Someone probably has broken this, but some years back Clay Carter from Ketchum, Idaho hooked and landed a 37 pound Kispiox fish that would have broken the world record, but released it after careful measurements were taken to verify its size. I'd have to go with Mr. Carter's fish as the biggest fly landed steelhead I know of that was carefully photographed and measured. I believe there are pictures of Clay and his beauty in Combs steeheading bible. If want to believe he hooked it in the Potato Patch, but that is relying on a memory that isn't as solid as it once was. Join in fellas, this could be a great thread. Coach:beer2:
what about Jerry Wintle's legendary 50" steelhead on the Skagit?
Couldn't find anything of 'fly caught,' but this (supposedly) is the largest on gear. Interesting part was I couldn't find any real indication that IFGA actually has a separate category just for Steelhead. Go figure?
"David White's dad was mad. The taxidermist to whom he sent his son's big salmon wouldn't stop phoning with questions about his eight year old son's catch. Then, the problem cleared up as the taxidermist noted, "I'm certain this is a big steelhead, not a salmon. It could be a world record."
Rainbow. After many delays, such as flying experts to Alaska's Bell Island to check scales, and all sorts of other problems, David's fish now stands as the IGFA record rainbow. David isn't impressed. As he noted, "I don't remember anything special. It took about 35 to 40 minutes to land the fish. He was still fighting when Dad netted him. He was blind in one eye. So when he swam by the boat he couldn't see the net."

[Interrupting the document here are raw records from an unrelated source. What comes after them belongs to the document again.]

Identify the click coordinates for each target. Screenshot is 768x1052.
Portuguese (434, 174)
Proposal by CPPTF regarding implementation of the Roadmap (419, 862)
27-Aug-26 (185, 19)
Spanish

Dr. White, David's father, remembers it a bit differently. He notes, "A lot of people thought we were crazy. We often fished together out of our Avon." On the day in question the whole family was aboard. Dr. White ran the outboard. David and his two brothers perched on the center seat with, as his father says, "the bare minimum of pushing, shoving and elbowing after being cooped up in a chartered Beaver (small bush plane.)" David's mother and sister huddled in the covered bow out of the spray.
As they trolled the Glory Hole off the resort, David got what Dr. White called, "the big hit." The fish ran out of current into slack water and a long slogging struggle began. David couldn't hold the fish, but when he tried to give up, his dad threatened to put David's brothers on the rod to share the glory. David held on. He'd rest one arm and reel with the other. By the time the fish hit Dr. White's net it was dark. So, when Alaskan Fish and Game weighted the huge fish at the dock, it won the salmon derby. Dr. White wanted to steak and eat the fish because it wouldn't fit into their coolers. The lodge owner convinced Dr. White that David would probably never catch a bigger salmon and suggested the fish be boxed and frozen for the taxidermist. So nobody saw the fish in daylight. After an IGFA investigation, the fish was certified as the world record Rainbow at 42 pounds, 2 ounces. Twenty years later, David still isn't impressed."
david sounds like a moron
Heres some washingto state records. I couldnt find anything about world wide records though
A kid could get spoiled by fishing in Alaska.